Precisamente, es en esa buscada dualidad del título que Romero condensa la idea de que la locura que aqueja y pone en riesgo las vidas de las personas no sólo es la evidente e individual —es decir, la surgida como consecuencia sintomática de la enfermedad—, sino también aquella que se nutre de la paranoia y que afecta a la totalidad de la población. Y es esta última amenaza, la incontrolable locura colectiva, la que acaba sellando el cruento destino de los personajes: el miedo a los invasores armados es el que finalmente le quita la vida a la esposa embarazada del protagonista, y es el descontrol social el que finalmente anula la posibilidad de una cura. A los fines de reforzar este último punto, el relato incluye no una sino dos instancias en las que un antídoto podría haber sido descubierto pero que, debido a la negligencia de las desbordadas y agotadas autoridades, el mismo queda reducido a una mera ilusión: “Vamos a descifrarlo… tarde o temprano”, dice uno de los médicos. Segundos después, Romero clausura el film con elegancia, con una canción cuya letra dice “Heaven, help us”. Como la imperfecta sociedad que somos y que The Crazies se empeña en reflejar, eso es todo a lo que podemos aspirar: un desesperado pedido de ayuda; un manotazo de ahogado; un rezo inocente, enamorado de una solución que, por divina, sea ajena a la raza humana, ya condenada por su propio accionar.

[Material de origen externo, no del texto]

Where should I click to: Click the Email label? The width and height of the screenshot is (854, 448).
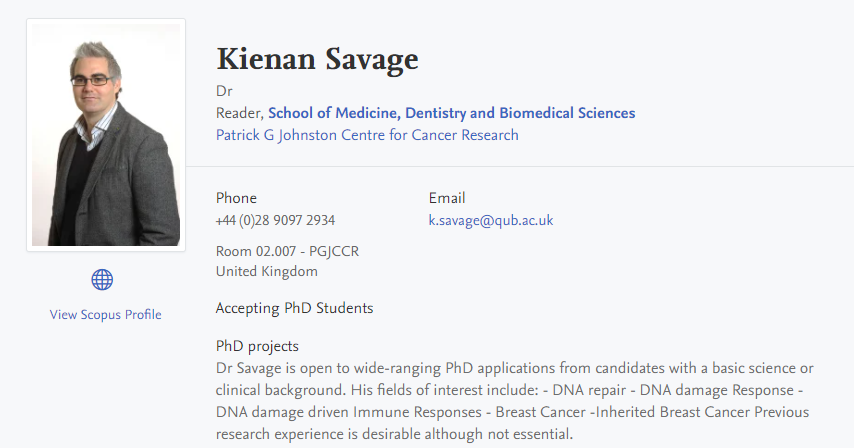click(x=447, y=198)
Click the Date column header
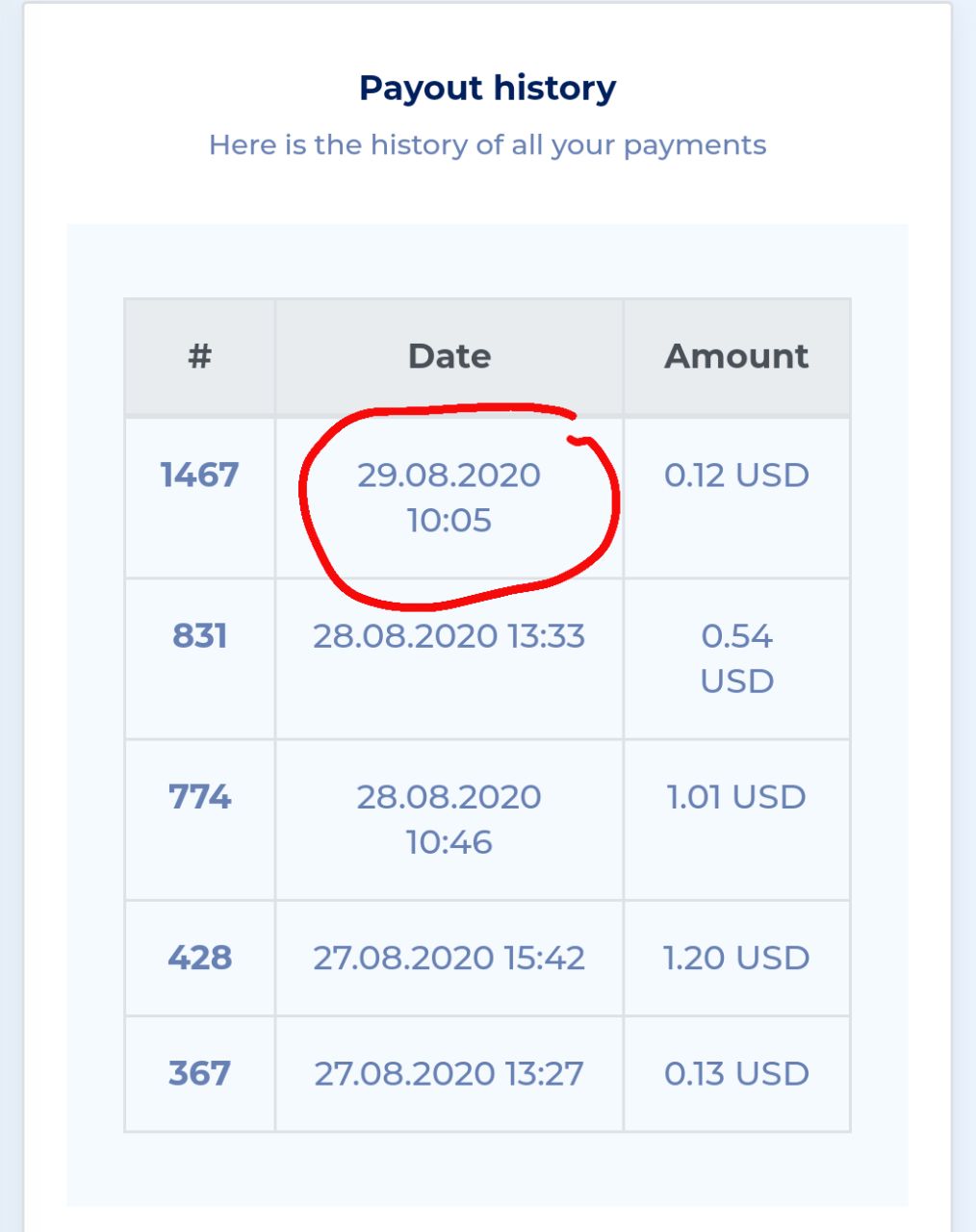The height and width of the screenshot is (1232, 976). tap(449, 356)
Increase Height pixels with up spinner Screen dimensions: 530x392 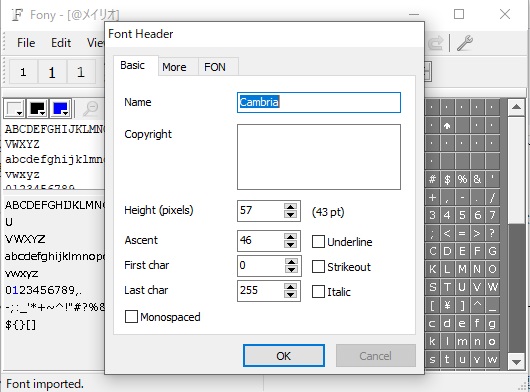click(x=291, y=207)
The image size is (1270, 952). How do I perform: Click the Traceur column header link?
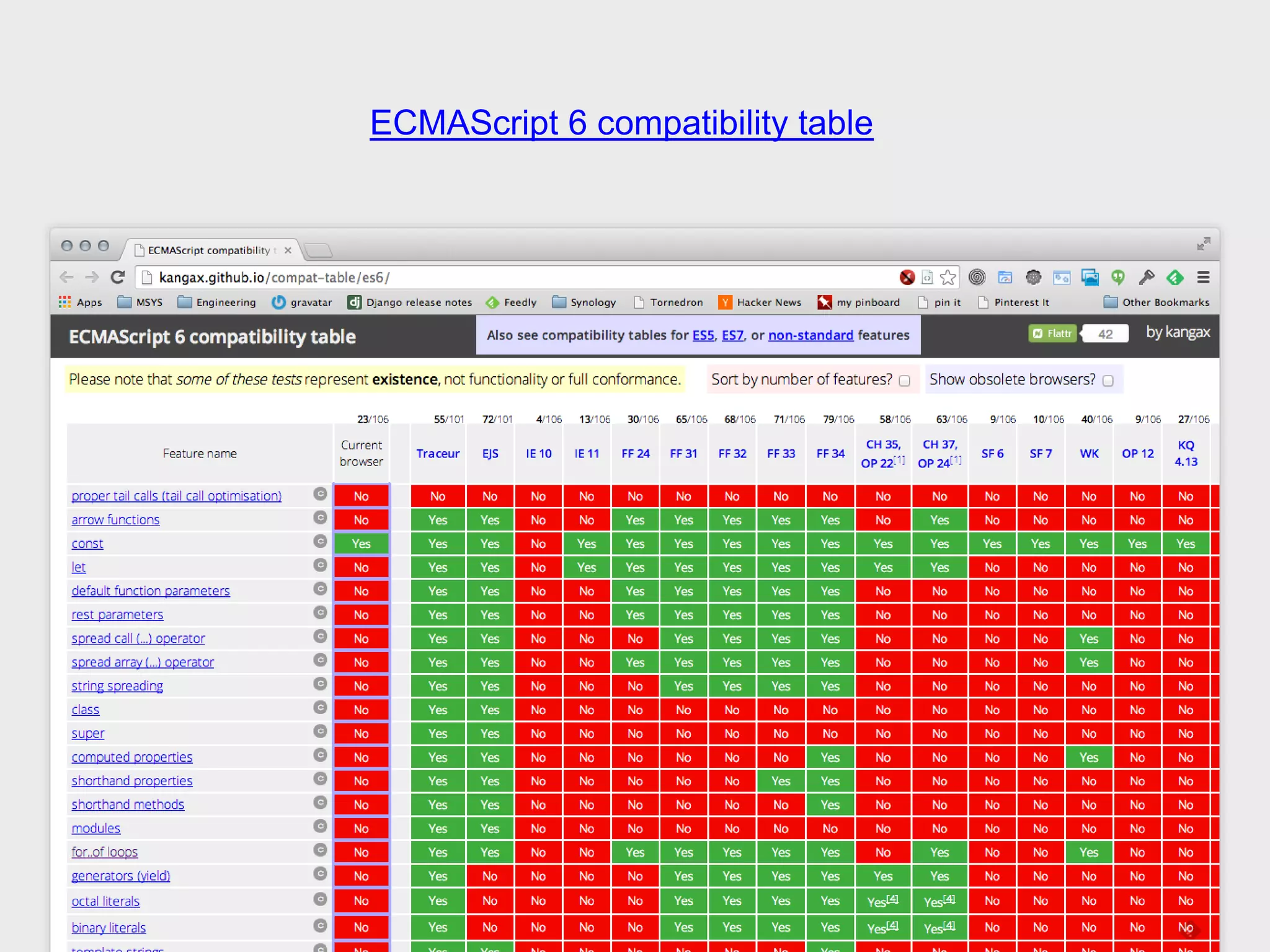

En el texto iniciático de este dossier, Hernán Schell citaba una frase del Diario del año de la peste, de Defoe, para ilustrar la encantadora idea de que el arte tal vez sea capaz de embellecer la desafortunada y extraordinaria realidad que hoy nos toca vivir. Para muchos, el cine de George Romero, con su peculiar y desesperanzada visión del mundo, difícilmente se preste para tal fin; sin embargo, y tal como ocurre con la trilogía de los muertos vivos y con varias de las películas de otros autores aquí analizadas, un inesperado consuelo emerge del visionado de The Crazies. En principio, por recordarnos que siempre se puede estar peor (en circunstancias mucho más cercanas a las de los protagonistas, por ejemplo), pero sobre todo porque, al dejarnos seducir por uno de los principios básicos del cine (aquel de la empatía), estas películas nos permiten vivir, procesar, sobrellevar el aislamiento de otra manera. Y aunque por la naturaleza de sus tramas a veces no resulten del todo amables u oportunas, siempre nos proveen una compañía reconfortante. No serán la cura, claro está; pero qué bello paliativo pueden llegar a ser.